Task description
Could you extract the passage on the mediated dispute between Damali Vidot and the Chelsea Firefighters Union and reproduce all of it word for word?

Text provided
- - - -
A major dust up in 2019 between former Council President Damali Vidot and members of the Chelsea Firefighters Union has been resolved with mediation and apologies after a long investigation – one that some councillors feel was an unwarranted expenditure.
Councillor Vidot told the Record this week that the investigation of wrongdoing conducted by the City at a current cost of $46,000 has been resolved with mediation – a process where the Union has issued an apology and Vidot has said she could have done things a little better during a Council vote on changes to City insurance plans in 2019.
“What I was trying to do is to hold people serving in Public Safety to a level of accountability to our residents,” she said. “I know if I kept going with the investigation, the investigators would have probably suggested a reprimand. They asked if I was open to mediation and Union President Brian Capistran said he should have said something sooner and gotten control of the matter. I admit the way we handled the vote wasn’t the best and wasn’t transparent and not the way I want to lead. I want to put this behind us and move on in 2020.”
- - - -
Screenshot grounding data
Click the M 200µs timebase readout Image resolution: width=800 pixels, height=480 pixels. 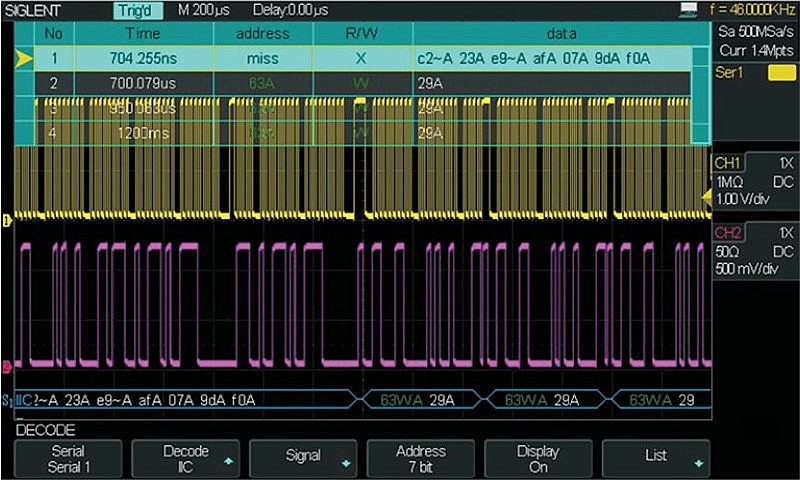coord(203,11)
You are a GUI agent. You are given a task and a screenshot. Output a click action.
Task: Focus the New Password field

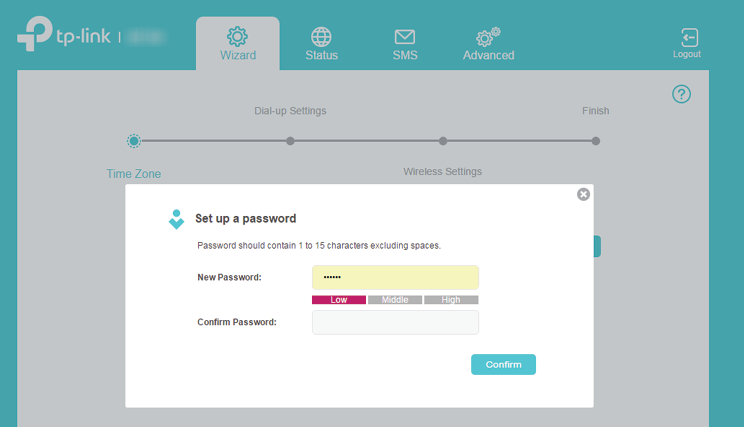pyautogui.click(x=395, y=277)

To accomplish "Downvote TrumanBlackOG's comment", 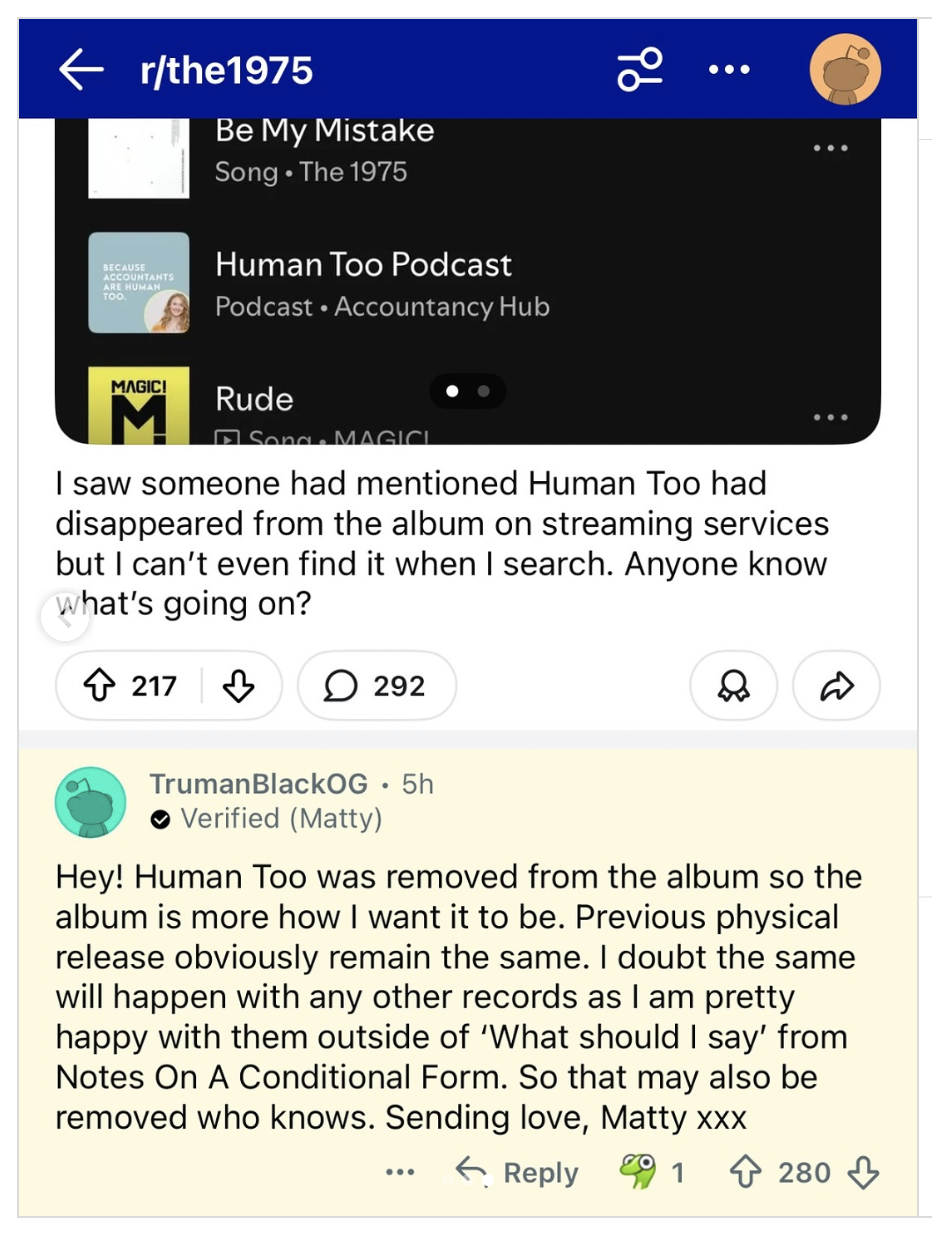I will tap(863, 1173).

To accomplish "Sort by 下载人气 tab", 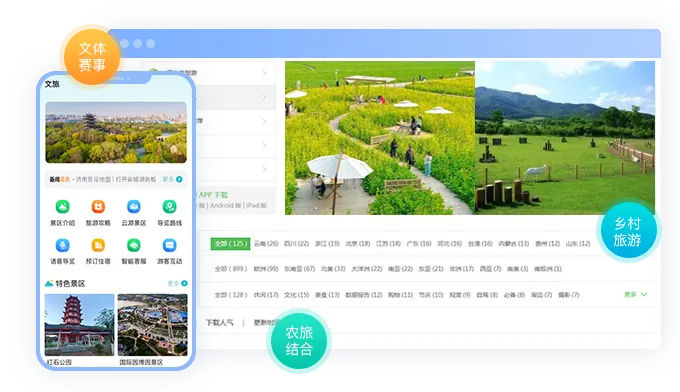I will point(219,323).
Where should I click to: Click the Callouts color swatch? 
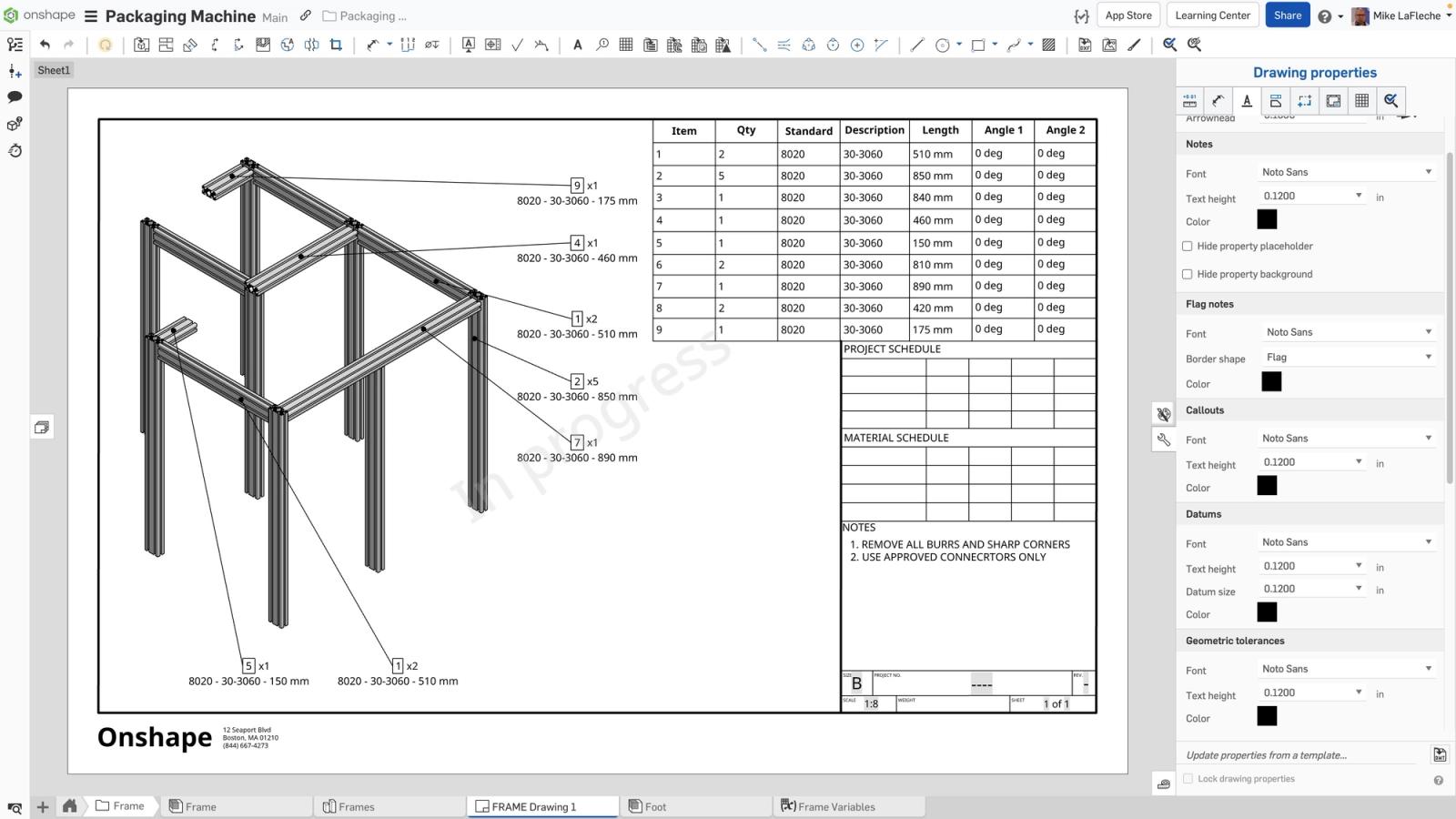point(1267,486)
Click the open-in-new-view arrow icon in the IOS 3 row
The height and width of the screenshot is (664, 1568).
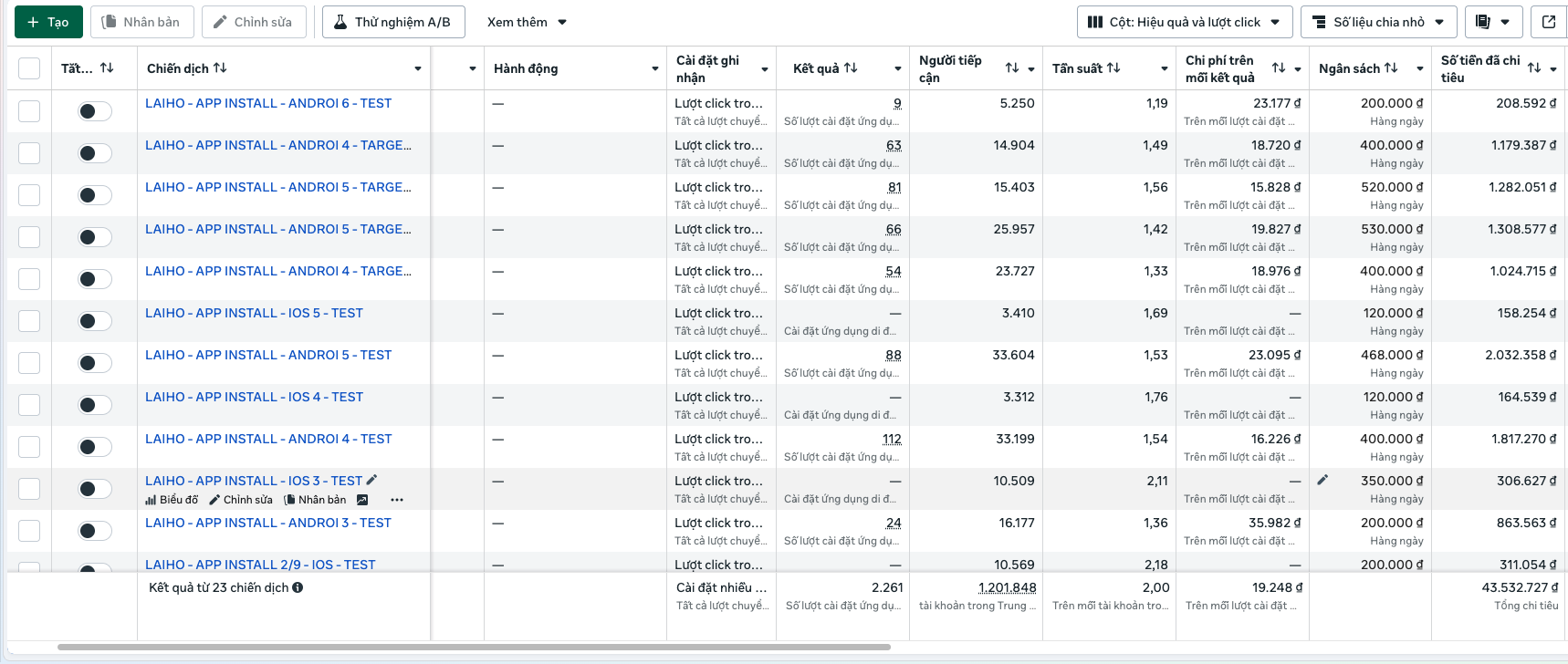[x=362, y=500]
- - - -
Exercise result
A major dust up in 2019 between former Council President Damali Vidot and members of the Chelsea Firefighters Union has been resolved with mediation and apologies after a long investigation – one that some councillors feel was an unwarranted expenditure.
Councillor Vidot told the Record this week that the investigation of wrongdoing conducted by the City at a current cost of $46,000 has been resolved with mediation – a process where the Union has issued an apology and Vidot has said she could have done things a little better during a Council vote on changes to City insurance plans in 2019.
“What I was trying to do is to hold people serving in Public Safety to a level of accountability to our residents,” she said. “I know if I kept going with the investigation, the investigators would have probably suggested a reprimand. They asked if I was open to mediation and Union President Brian Capistran said he should have said something sooner and gotten control of the matter. I admit the way we handled the vote wasn’t the best and wasn’t transparent and not the way I want to lead. I want to put this behind us and move on in 2020.”